THERE was good news for Cork Airport, with a rise in passenger numbers, but the US government’s delay in announcing a decision on a transatlantic permit has been slammed.
The latest figures released by the Irish Aviation Authority (IAA) show Cork terminal flights were up by 19.1% compared with the same month last year, the strongest performance of any Irish airport for the month. Year-to-date passenger numbers to the end of June showed an 8.5% increase. Growth is projected to continue through the summer months as Cork benefits from additional traffic on several new summer services.
Meanwhile, the wait to find out if Cork Airport will get its transatlantic route continues, and a local MEP is asking for pressure to be brought to bear on the US.

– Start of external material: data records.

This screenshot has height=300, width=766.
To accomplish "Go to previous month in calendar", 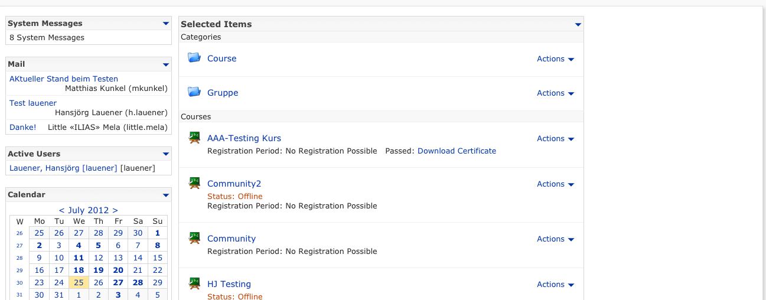I will [x=61, y=210].
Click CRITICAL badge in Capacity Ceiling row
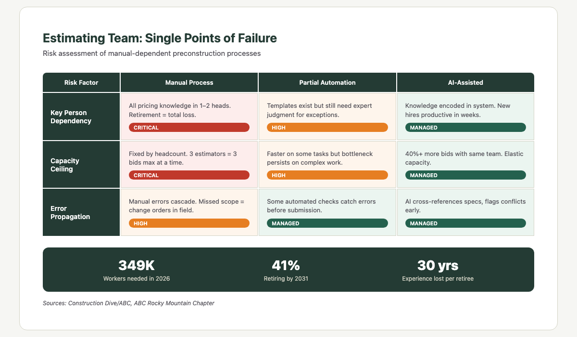Viewport: 577px width, 337px height. click(x=189, y=175)
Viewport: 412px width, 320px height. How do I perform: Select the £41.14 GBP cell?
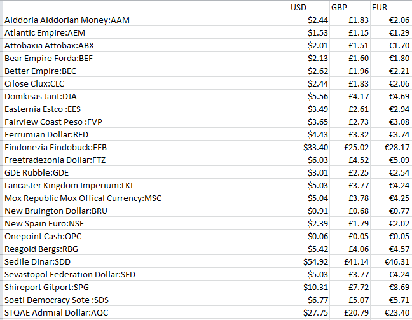click(x=350, y=262)
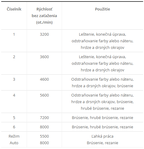This screenshot has height=149, width=144.
Task: Click the Číselník column header
Action: [14, 9]
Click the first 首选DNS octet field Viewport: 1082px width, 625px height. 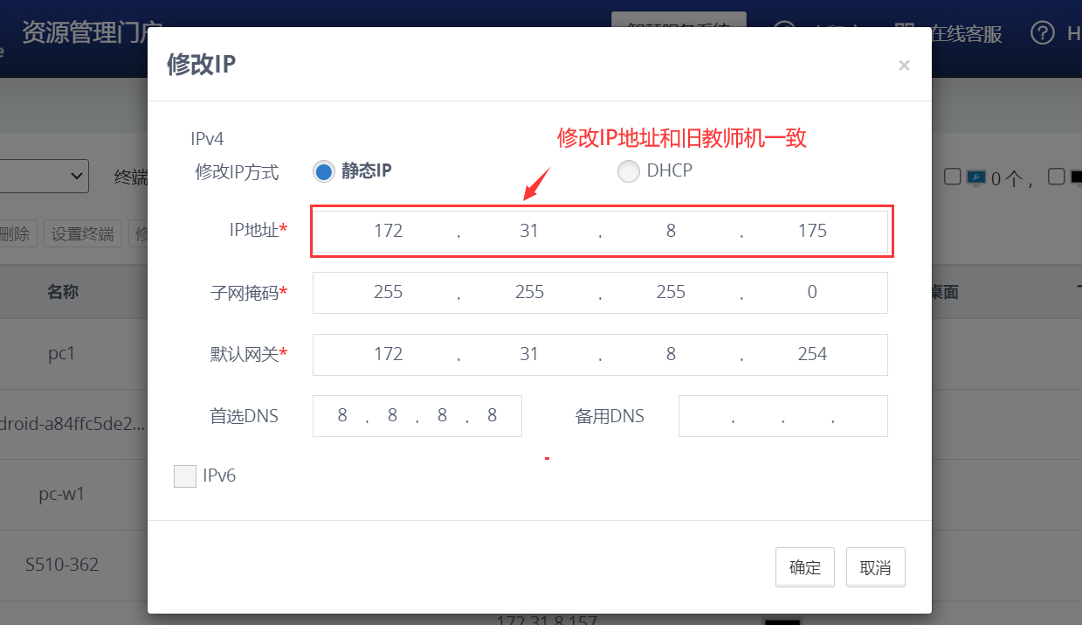341,416
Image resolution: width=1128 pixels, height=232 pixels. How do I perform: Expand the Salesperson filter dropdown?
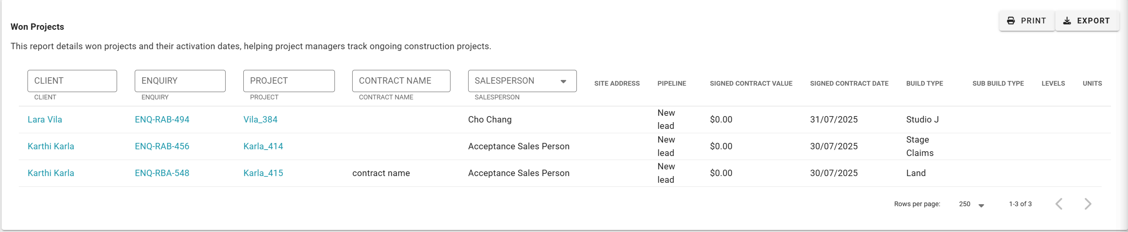click(x=522, y=81)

Following a meeting between Ireland South MEP Deirdre Clune and the European Low Fares Airline Association in Brussels this week, the MEP has called on the Commission to immediately exhaust all avenues to get the US authorities to grant a licence to Norwegian Airlines to fly from Cork and Shannon to Boston.
The US is due to give its decision any day on the licence, which has met with major opposition from airline unions in the US. The unions fear Norwegian will use the licence to introduce low salaries for airline staff.
Last week Norwegian Air dismissed as more ‘false allegations’ statements made by a former US Deputy Transport Secretary in a submission by US unions to the American Dept of Transport.
The submission was made as a ‘late application’ to the documents filed recently by interested parties as the US government debates whether the airline should get its permit for Cork.
John Porcari had claimed the airline would use Asian crew to circumvent existing labour laws.
However, a Norwegian spokesperson said: ‘These are simply the same unfounded allegations that have been dismissed many times in the past. It is a clear fact that Norwegian always follows labour laws in all the markets we operate, offering competitive wages and conditions. NAI does not have a single Asian-based crew member or pilot.’